**PROMPT:** Write out every record exactly as it appears. Skip the pictures.

>>>

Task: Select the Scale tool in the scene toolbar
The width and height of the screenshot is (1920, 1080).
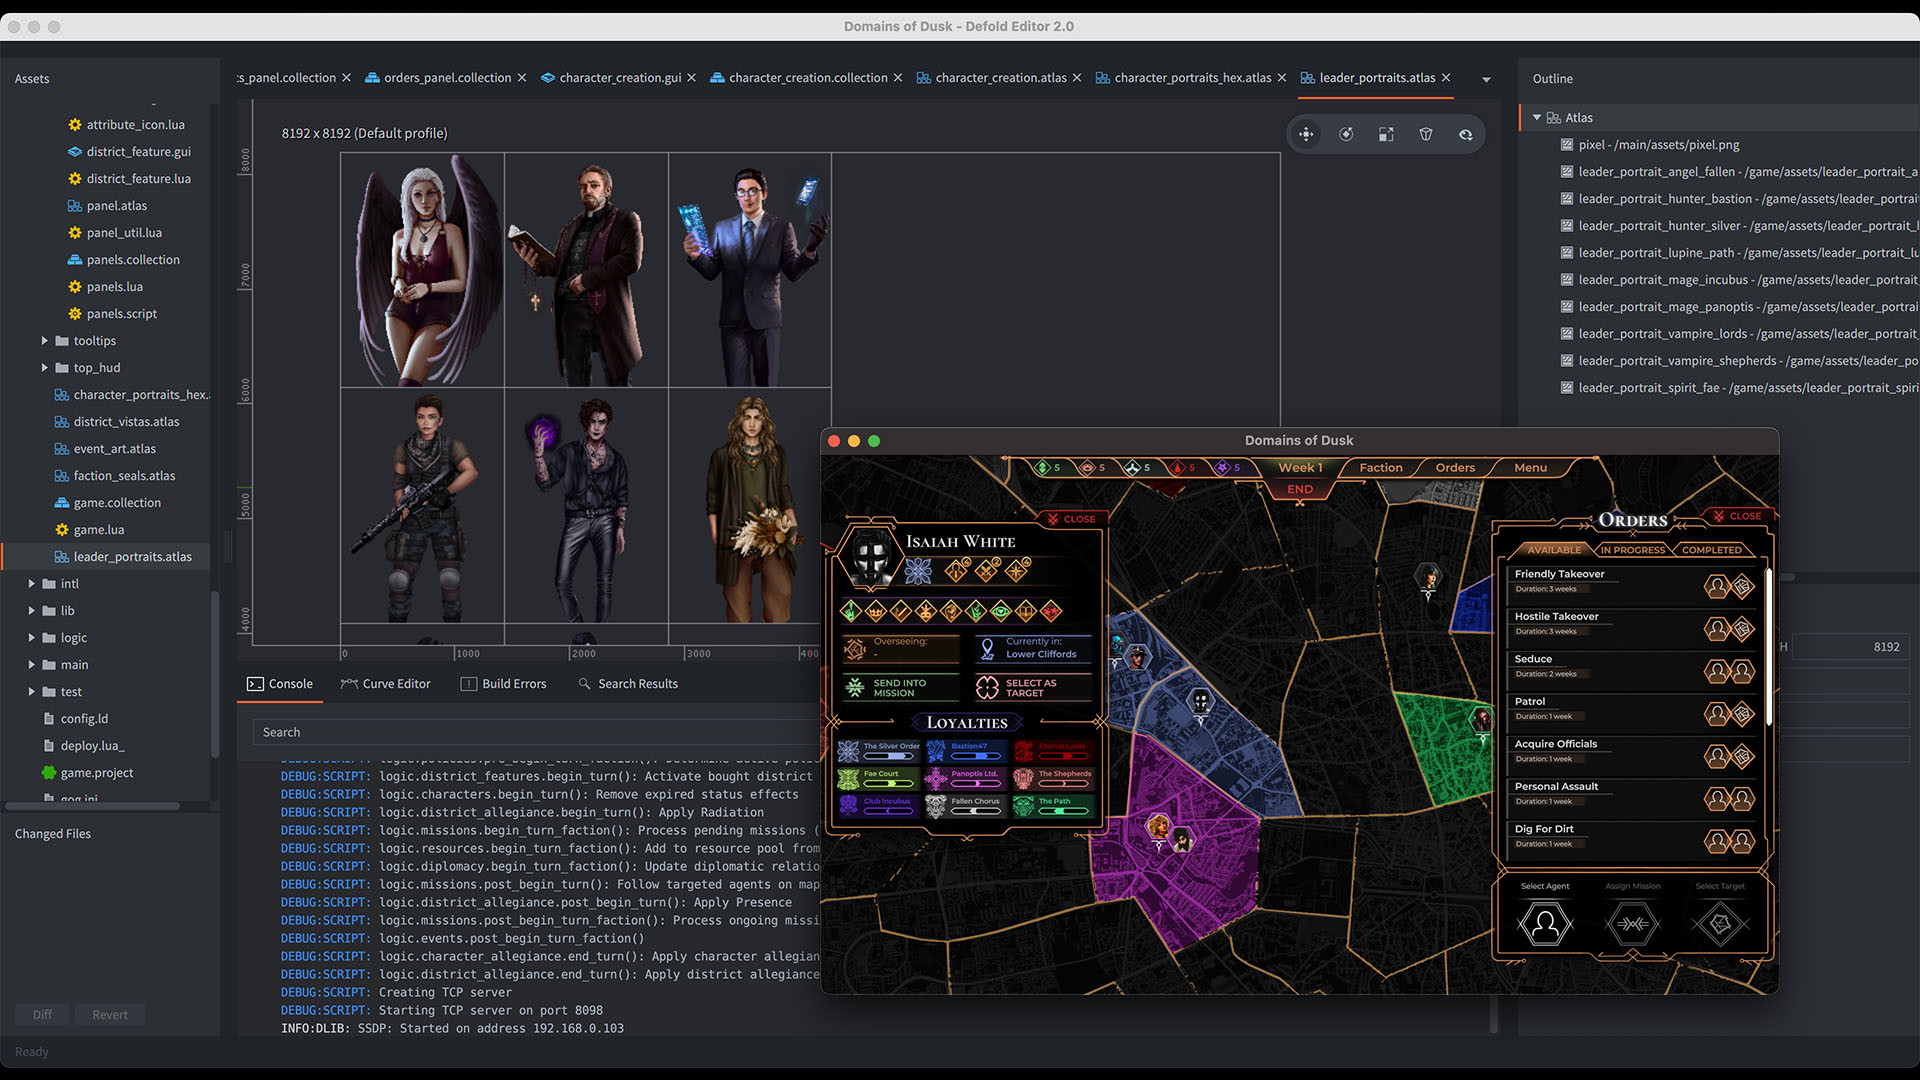Action: point(1386,133)
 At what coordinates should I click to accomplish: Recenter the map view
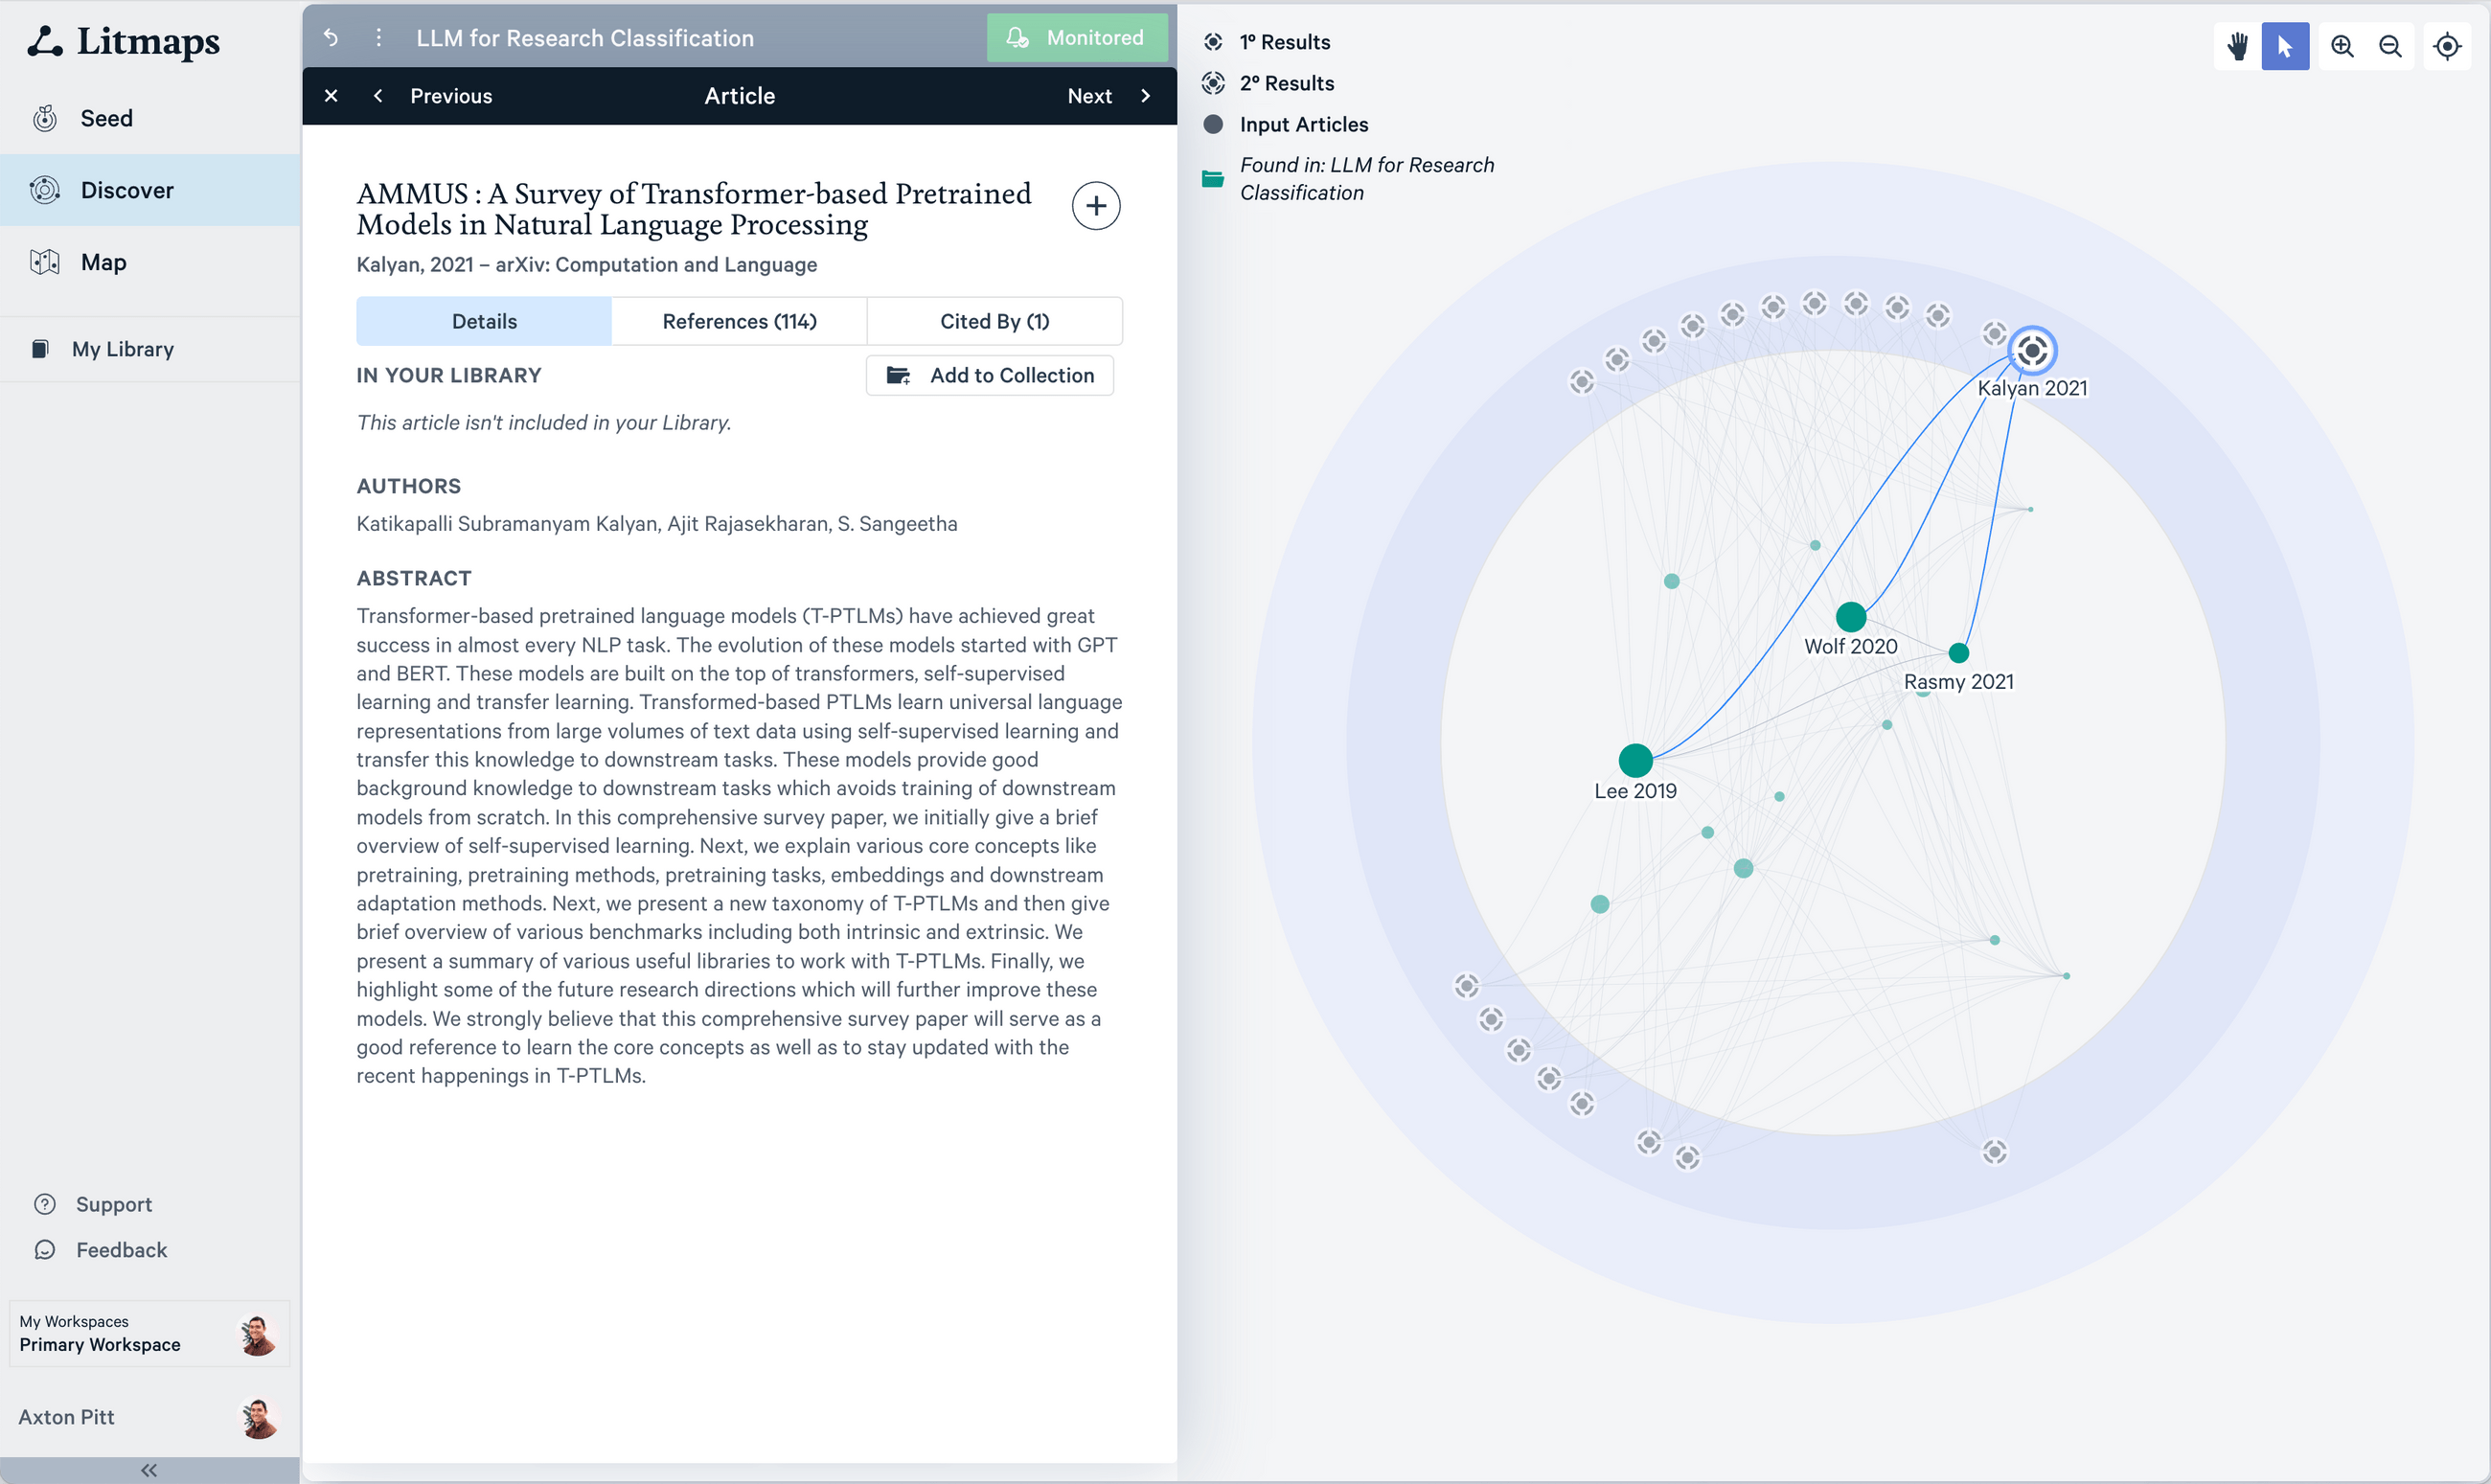pyautogui.click(x=2447, y=46)

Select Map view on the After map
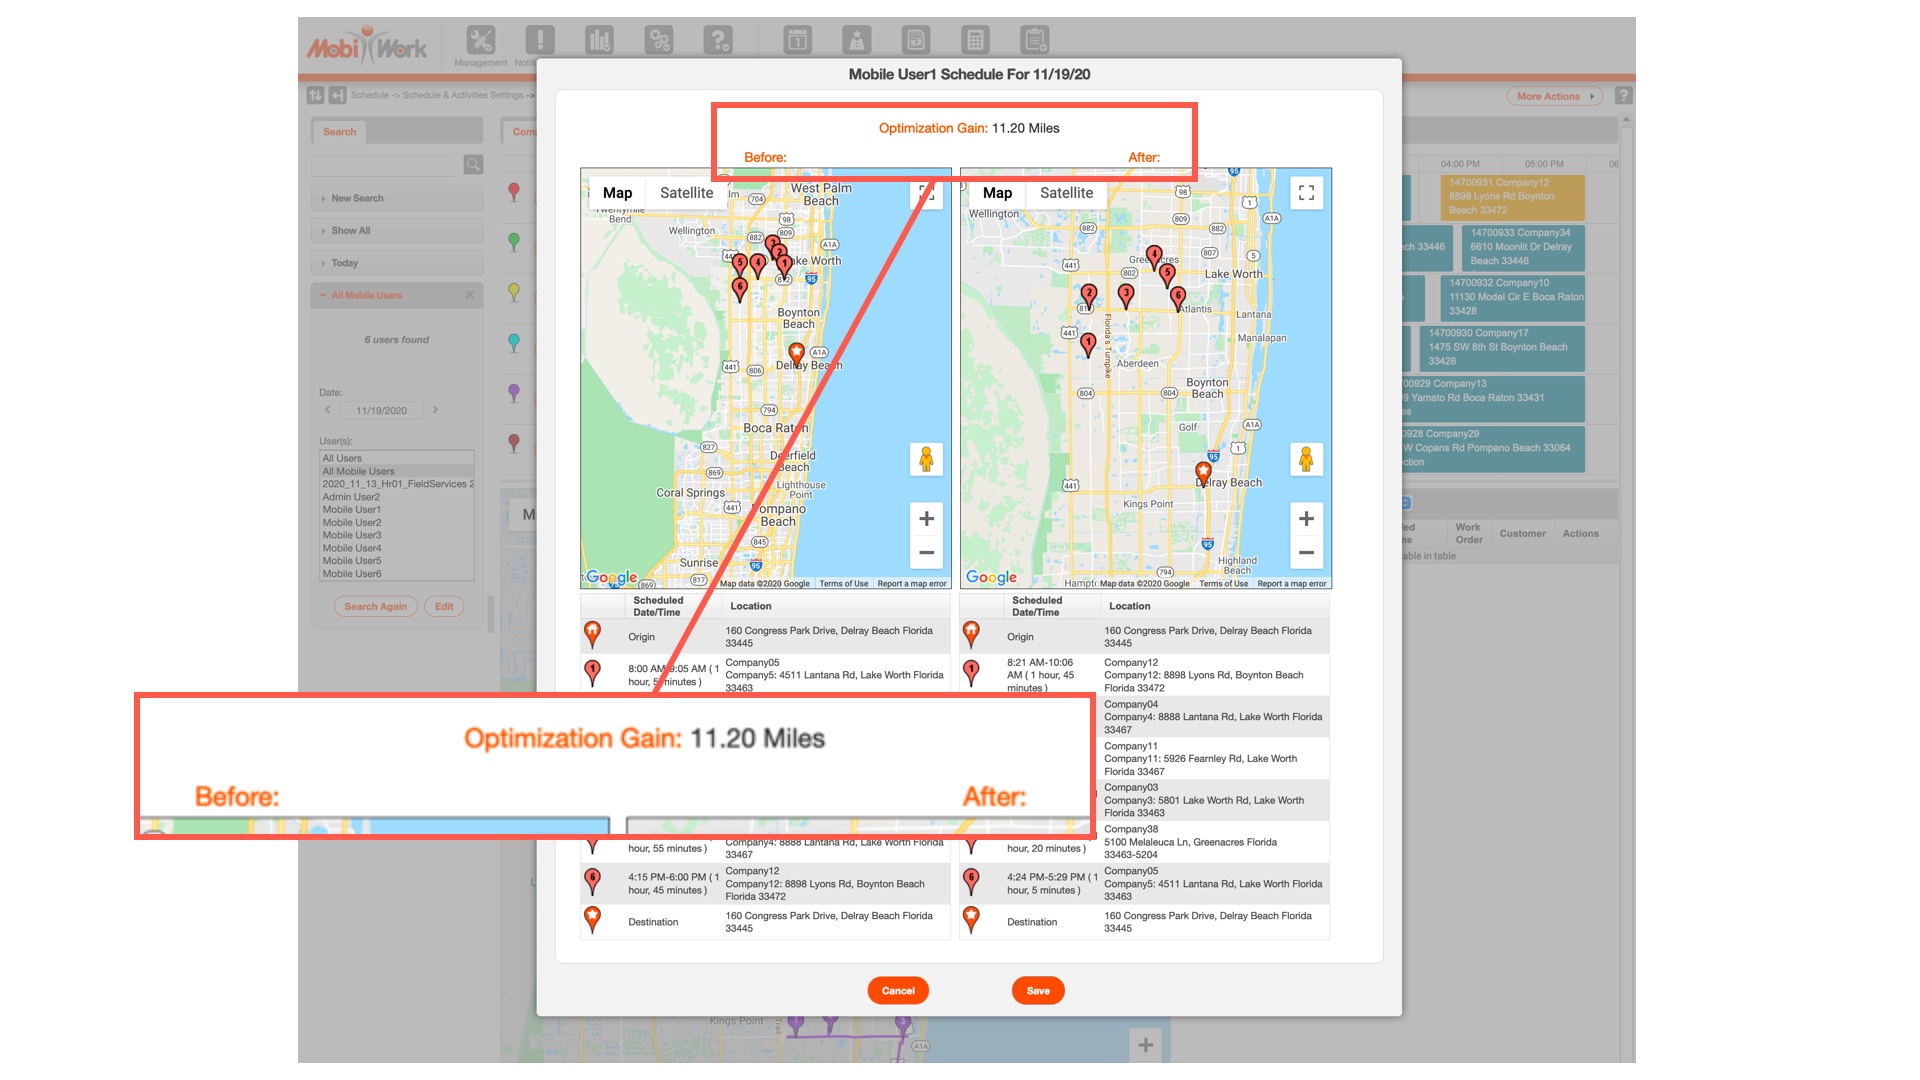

<<<

**OUTPUT FOR THIS TASK:**
Task: Select the Scale tool in the scene toolbar
The width and height of the screenshot is (1920, 1080).
Action: point(1386,133)
 At what coordinates should I click to accomplish: Recenter the map view
pyautogui.click(x=2447, y=46)

Select Map view on the After map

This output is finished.